Date of Award

Summer 8-2000

Document Type


Degree Name

Master of Arts (MA)


Political Science & Geography


Graduate Program in International studies

Committee Director

Mona J. E. Danner

Committee Member

Glen Sussman

Committee Member

Regina C. Karp

Call Number for Print

Special Collections LD4331.I45 W55


This research identifies and examines two distinct political cultures in post-communist Ukraine, characterized by the presence of Soviet and non-Soviet influences. Soviet political culture is associated with East Ukrainian regions where Soviet policies of Russification, collectivization and urbanization were deeply entrenched. The non-Soviet political culture is present in Western Ukraine where said policies were least successful and the Ukrainian culture is more established.

The question posed in this thesis is: To what extent, if any, do regional political cultures influence women's political activity in Ukraine? This study focuses on the Soviet practice of appointing hundreds of women to the Supreme Soviet, officially designated as the highest decision making body in the USSR. Studies show a tradition of female political representation can influence women's future representation in politics and can break down stereotypical images. Candidate data from Ukraine's 1994 parliamentary elections and regional measures of Soviet influence are used to resolve this question.

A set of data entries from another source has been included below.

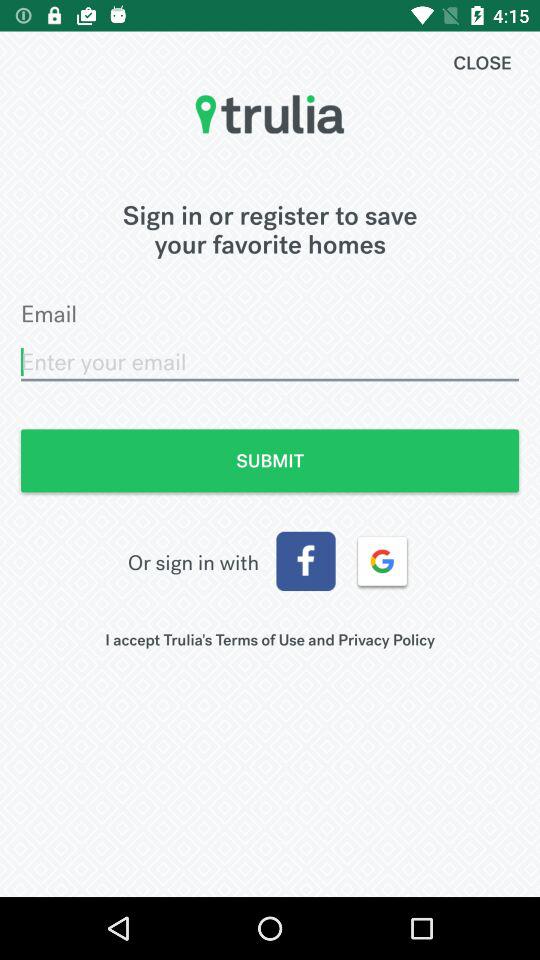
flip until i accept trulia item (270, 639)
Given the description of an element on the screen output the (x, y) to click on. 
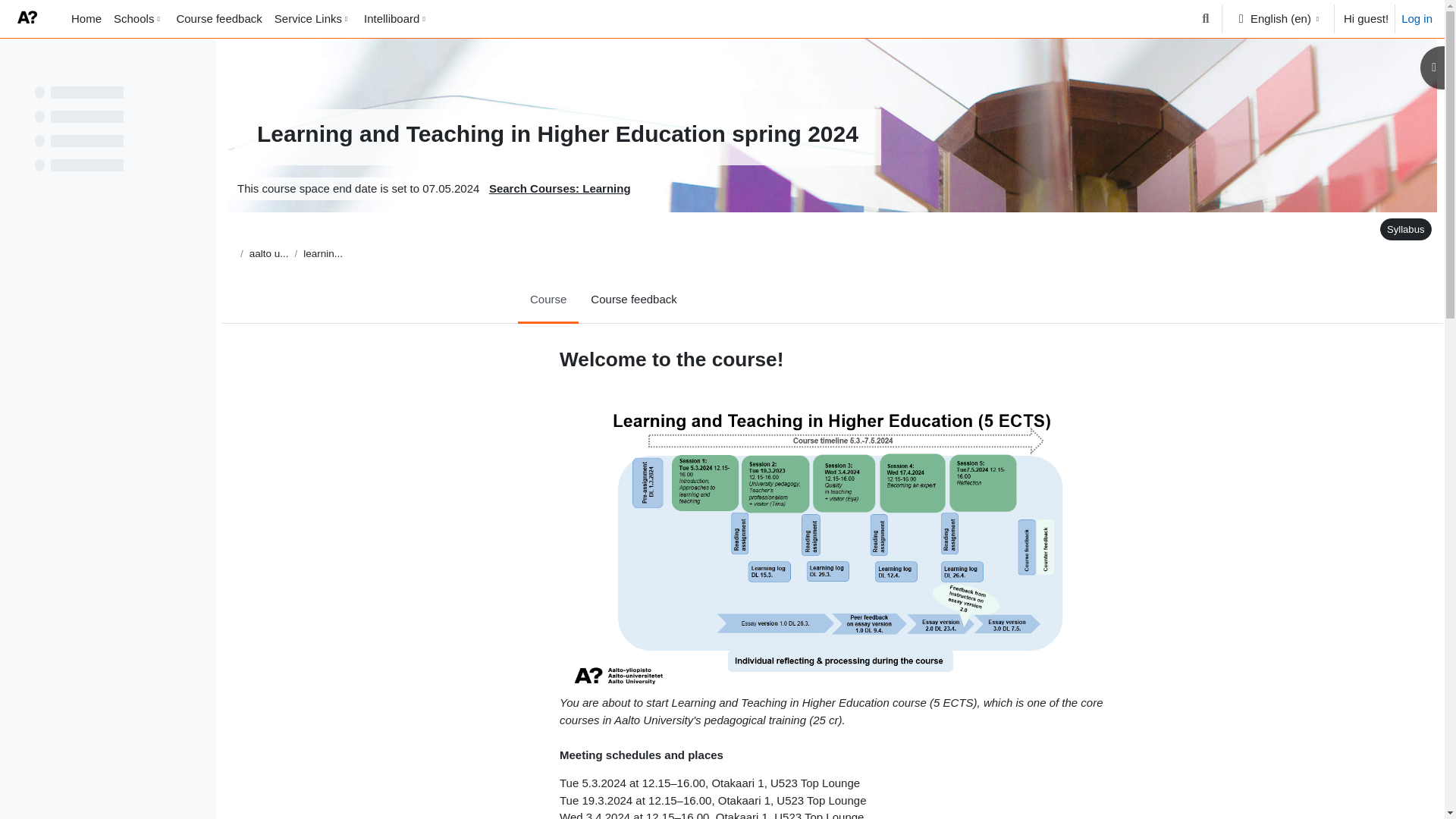
View course syllabus (1402, 229)
Course feedback (218, 18)
Learning and Teaching in Higher Education spring 2024 (322, 253)
Home (86, 18)
Service Links (312, 18)
Syllabus (1405, 229)
Schools (138, 18)
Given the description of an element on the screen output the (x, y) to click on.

This research shows that Western Ukraine consistently ranks lowest in levels of Soviet influence and Eastern and Southern Ukraine rank the highest. In two chi-square tests, the independent variable - female candidates - was tested for independence against the dependent variable - Ukrainian region. Test outcomes and significance varied according to regional groupings. Candidate data from Ukraine's 1994 parliamentary election serves as the dependent variable, while indicators measuring Soviet influences, like ethnic Russian population, ethnic Ukrainians claiming Russian as their mother tongue, pupils in Russian schools and urbanization, serve as the independent variables.